The D90 is a blistering work horse of a camera. I have used it for a long time and love all the reasons I bought it for. Used a D300 - not D300s although both vsimilar - and found not a lot of (if anything) to upgrade for. Both camera at their ISO peak for DX bodies, they look perfect to around iso1000 then quite good to 1600. I simply couldnt see the benefit in extra money. So gave borrowed D300 back and waited and bought D700. 

The D90 is a great camera. I dont feel there is enough to justify an upgrade. If i were you I would sell the kit lens and invest in new lens - or wait and by D700 for full frame. I swayed between D90 and D300 for ages because of weather proofing on D300. Couldnt justify the price. Hope this helps.


----------



## Formatted (Apr 13, 2010)

Simply no its not! I would go straight to the D700.
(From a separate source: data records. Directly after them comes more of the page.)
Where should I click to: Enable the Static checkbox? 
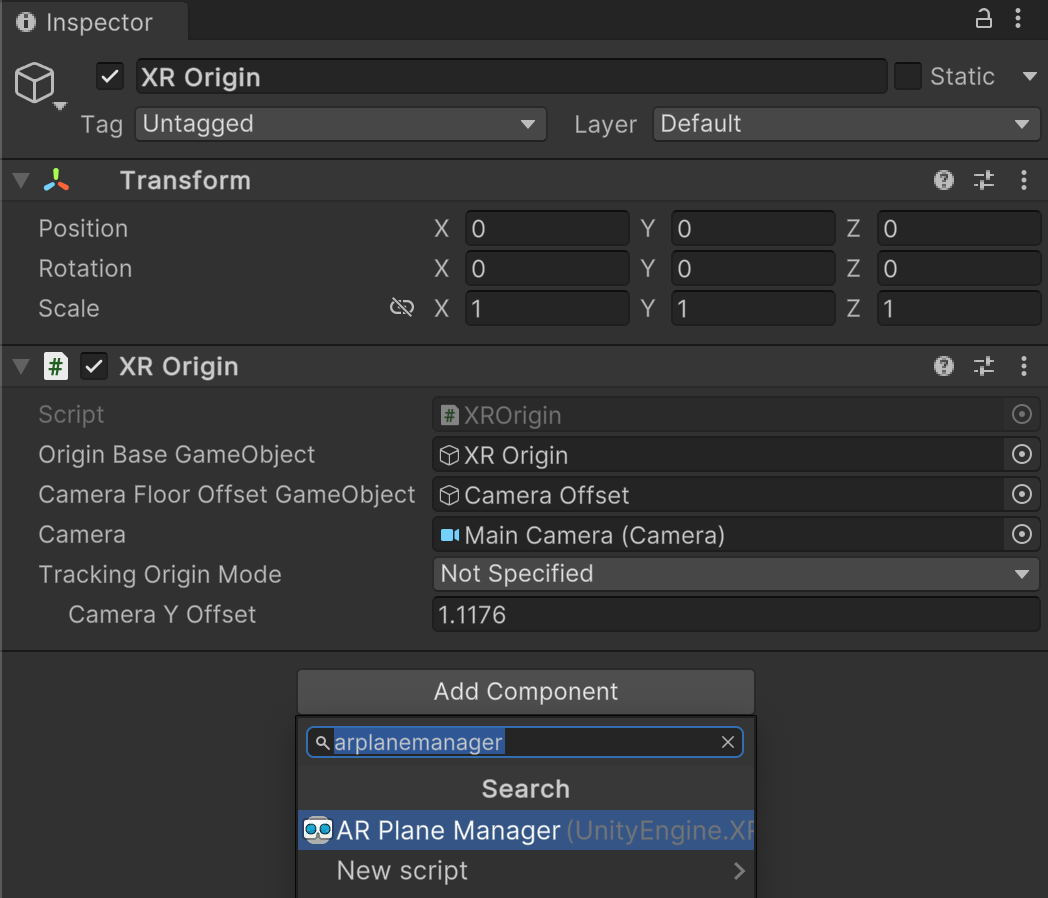pyautogui.click(x=909, y=76)
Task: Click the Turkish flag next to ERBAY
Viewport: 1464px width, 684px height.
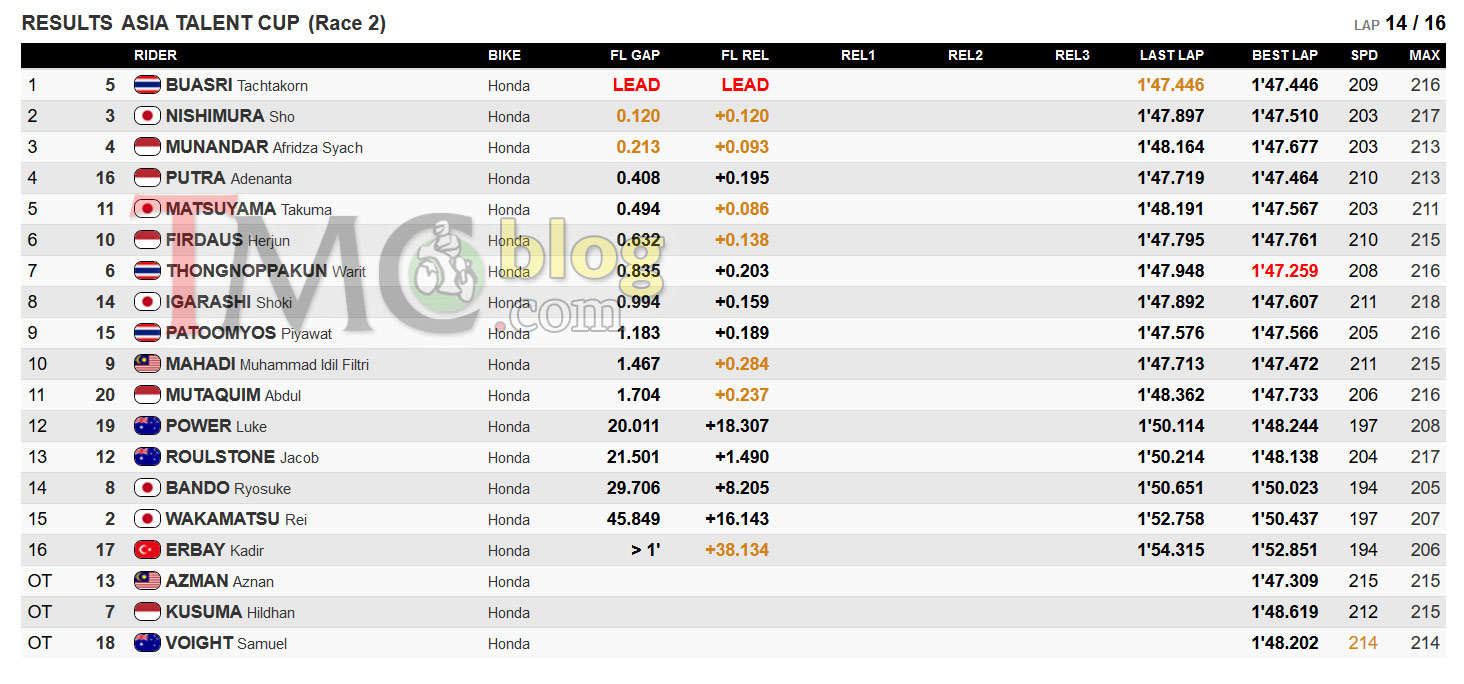Action: (147, 550)
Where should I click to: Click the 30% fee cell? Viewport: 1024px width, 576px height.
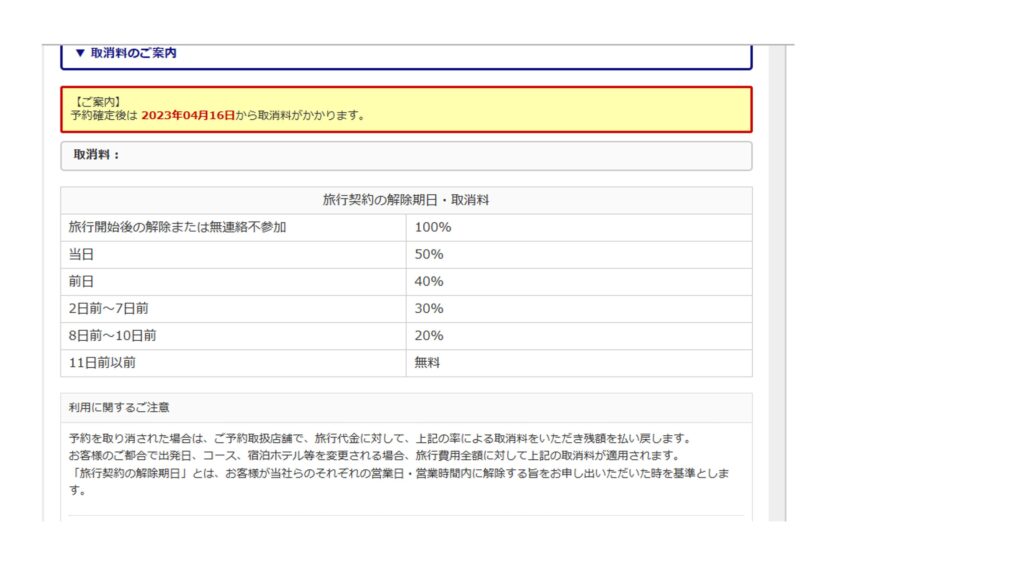pyautogui.click(x=429, y=308)
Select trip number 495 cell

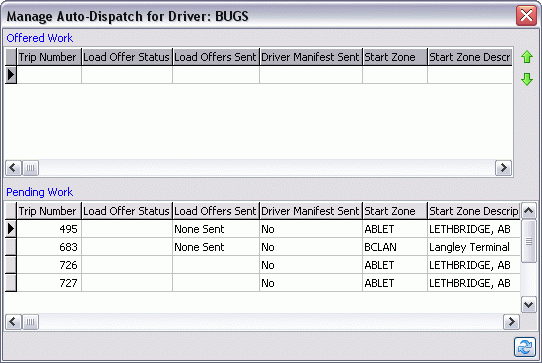tap(49, 229)
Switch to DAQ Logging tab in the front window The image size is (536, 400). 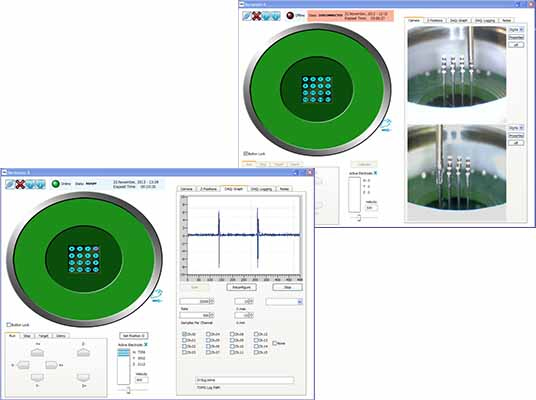[x=262, y=189]
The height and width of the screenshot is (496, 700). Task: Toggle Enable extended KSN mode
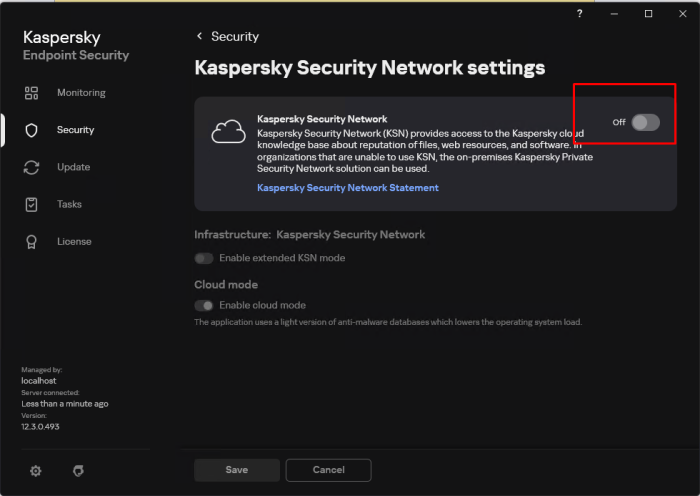click(x=204, y=258)
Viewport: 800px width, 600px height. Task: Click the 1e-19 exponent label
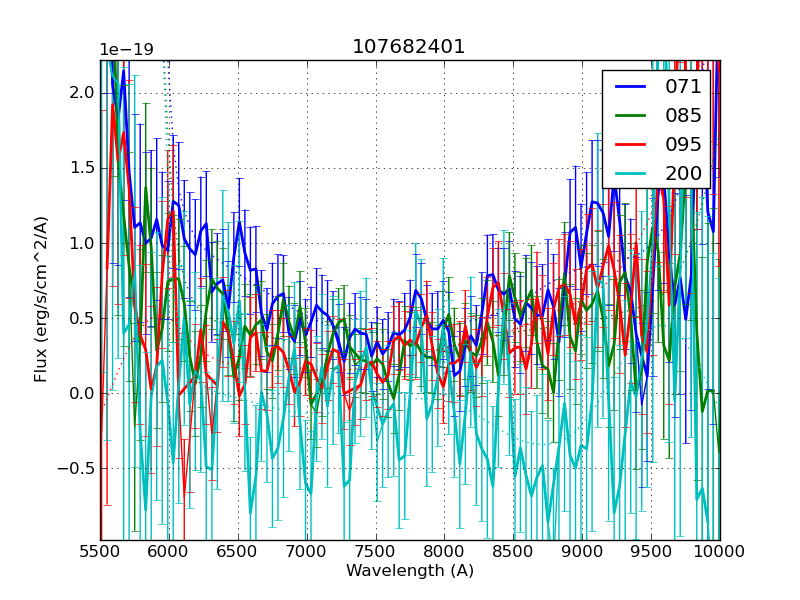(126, 50)
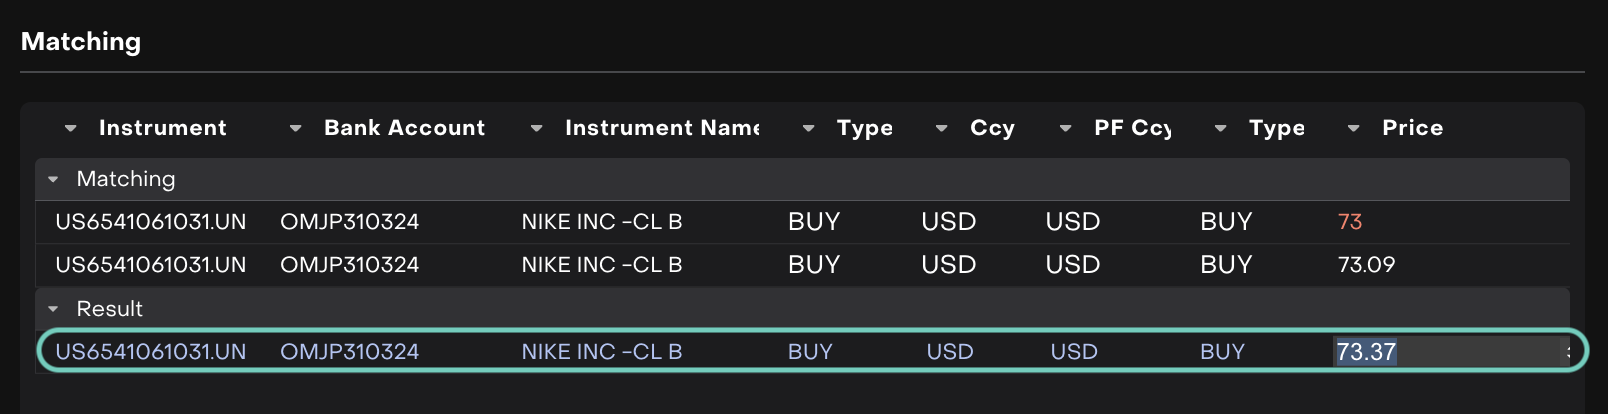Click the Matching section heading
This screenshot has width=1608, height=414.
81,42
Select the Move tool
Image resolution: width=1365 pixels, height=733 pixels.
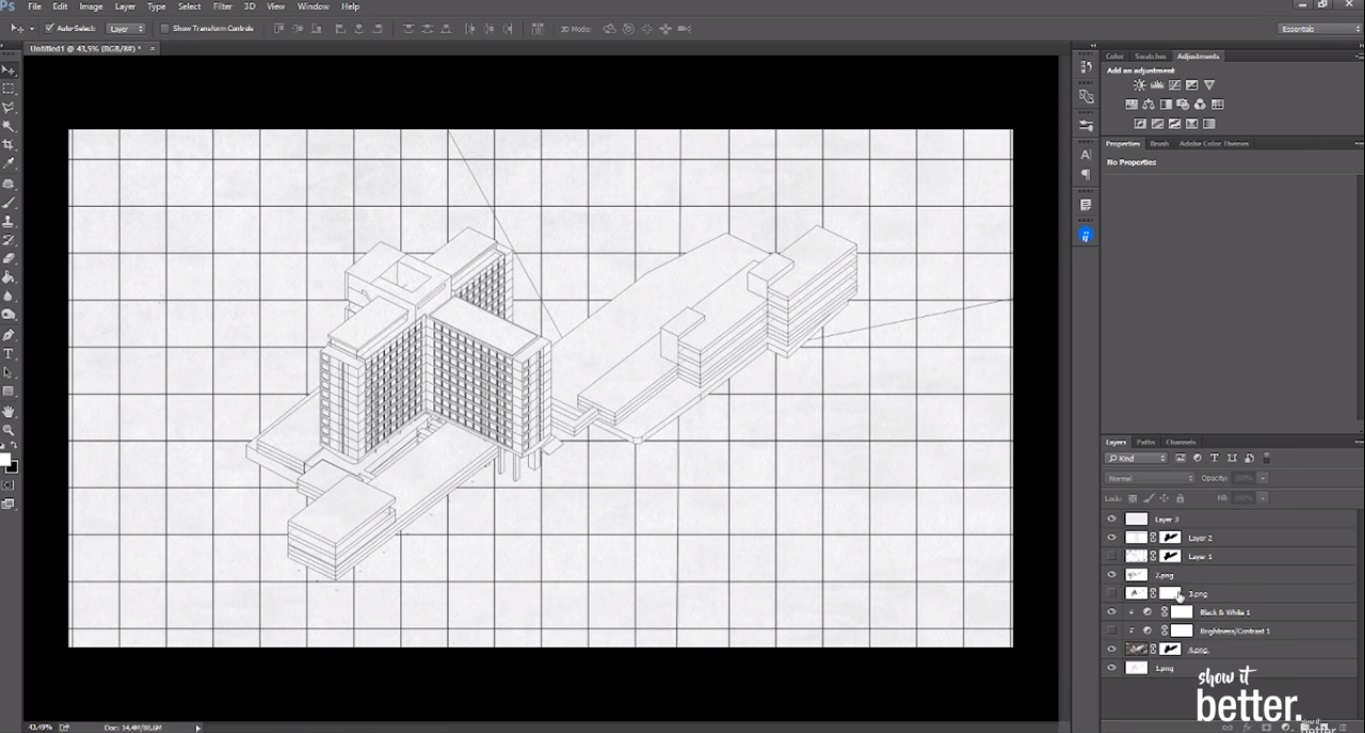[x=10, y=69]
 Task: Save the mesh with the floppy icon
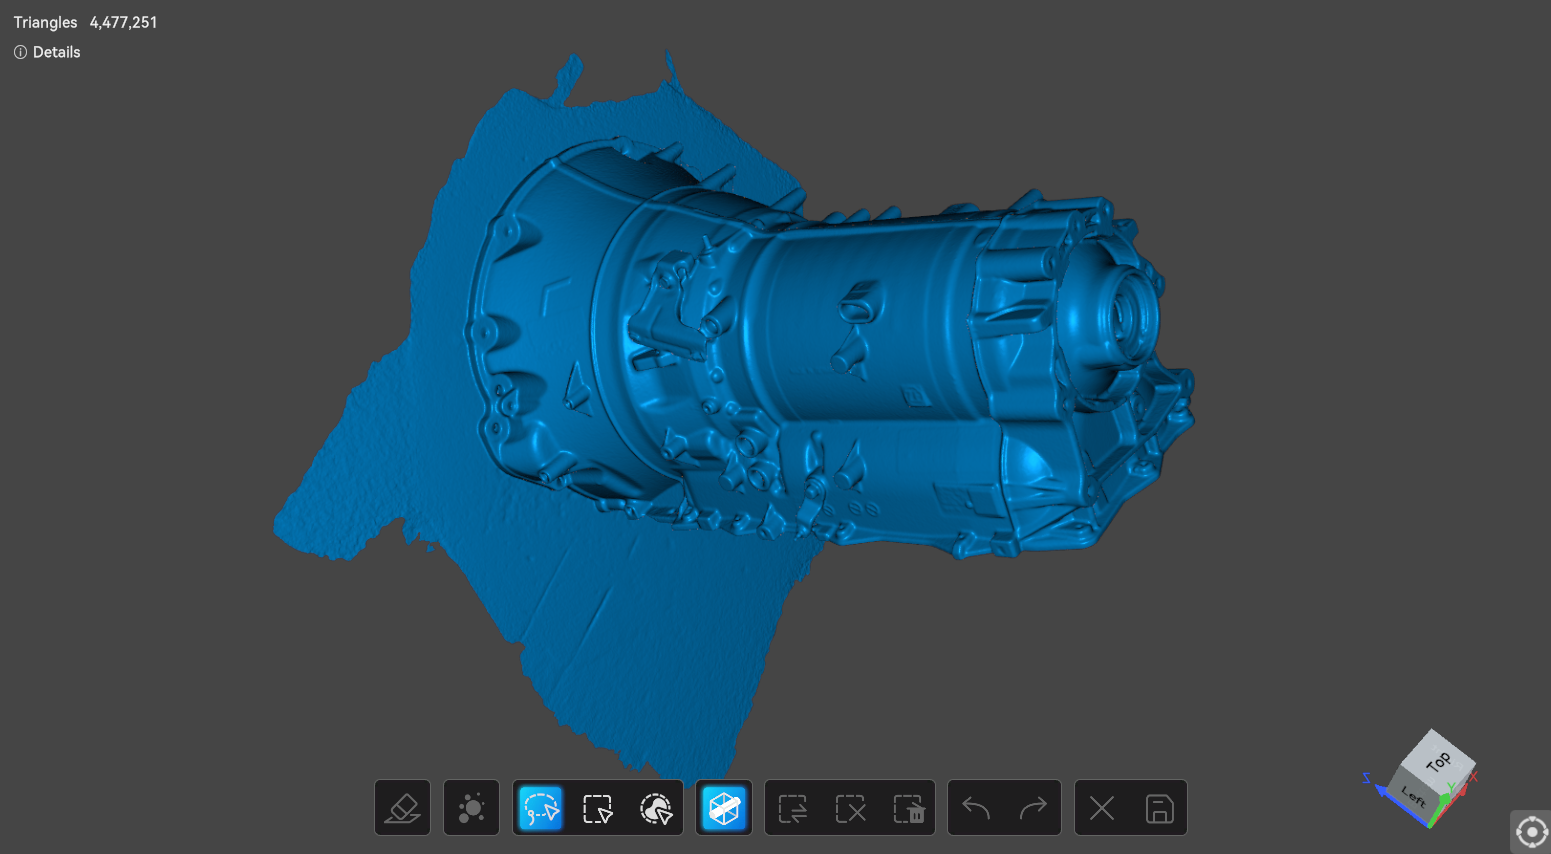(1159, 808)

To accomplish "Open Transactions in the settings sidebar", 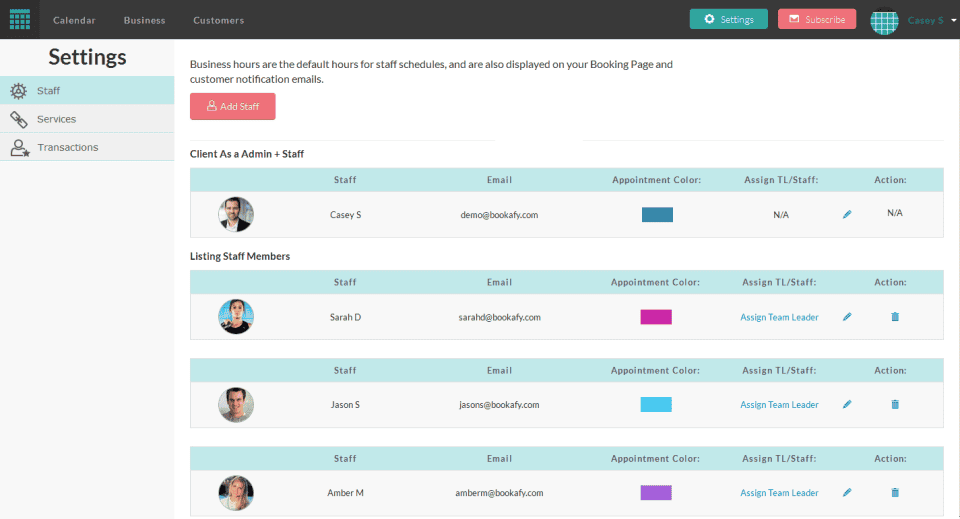I will (x=67, y=147).
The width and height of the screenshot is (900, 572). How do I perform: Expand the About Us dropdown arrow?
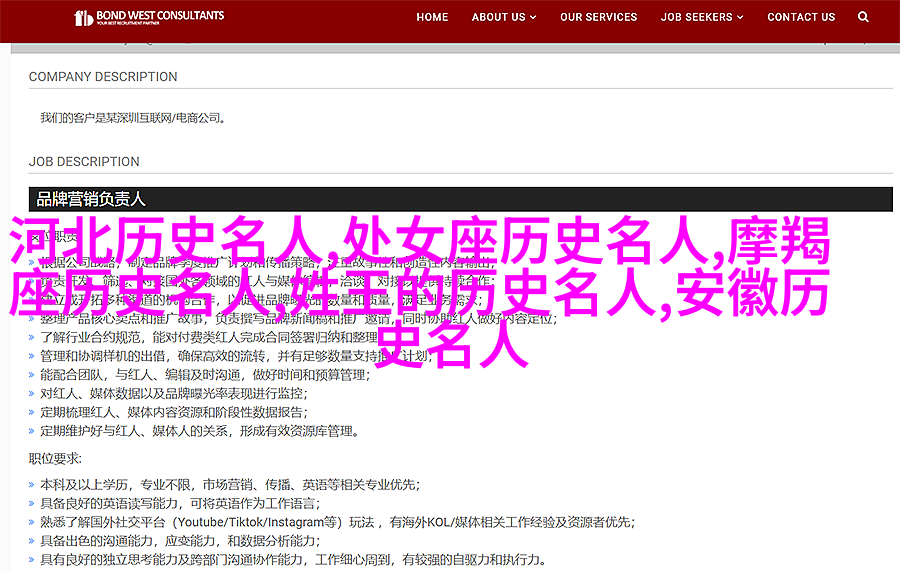click(533, 18)
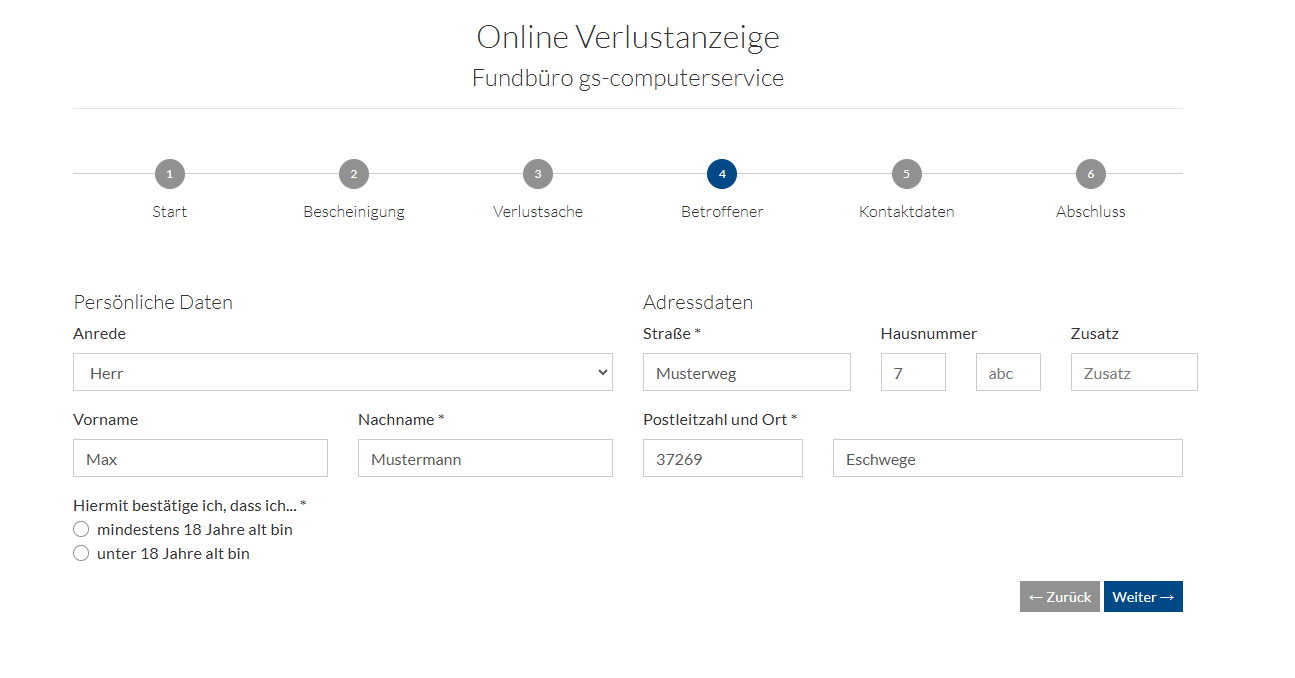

The D90 has the same sensor as the D300 so not worth it!


----------



## Josh220 (Apr 13, 2010)

I came from a D60 to a D300 so the difference was IMMENSE. If I had gone with the D90 initially, I may not have upgraded quite as fast (I think I had my D60 for 2 or 3 months). Size, weight, build, etc are all much different, however as far as what you will get out of it, I don't think the difference is worth it for most people. You won't notice as much of a difference as you would with a new lens. I might put the money towards new glass and let the D90 wear out a bit more before you upgrade. Prices may come down in that time as well.

My D300 dwarfs my step-dad's D90 though. Really feels like a serious piece of equipment. 

So, do I think it's worth it? Probably not to the average user. Would I do it?- Yes.


----------



## IgsEMT (Apr 13, 2010)

D90 to D300s isn't much of an upgrade. IF you're looking for a 2nd Dx body to put D90 as a backup, then D300s is a way to go, if not, then go, if you can to D700.
My self, I have no need for Fx thus didn't go that way. I have both cameras and use them both extensively. D90, actually, my  wife uses b/c of its size (smaller and lighter) while I'm more on D300s.  IQ is both amazing in both high and low ISOs.
Good luck with your decision process.


----------



## KmH (Apr 13, 2010)

The big difference between the D90 and the D300/D300s is the auto focus module.

The D90 has 11 focus points but only the center one is a cross-type point.
(Multi-CAM 1000 AF module)

The D300/D300s has the Multi-CAM 3500DX AF that isthen DX half in the top-of-the-line D3S and D3X. It has 51 focus points of which 15 are cross-type points.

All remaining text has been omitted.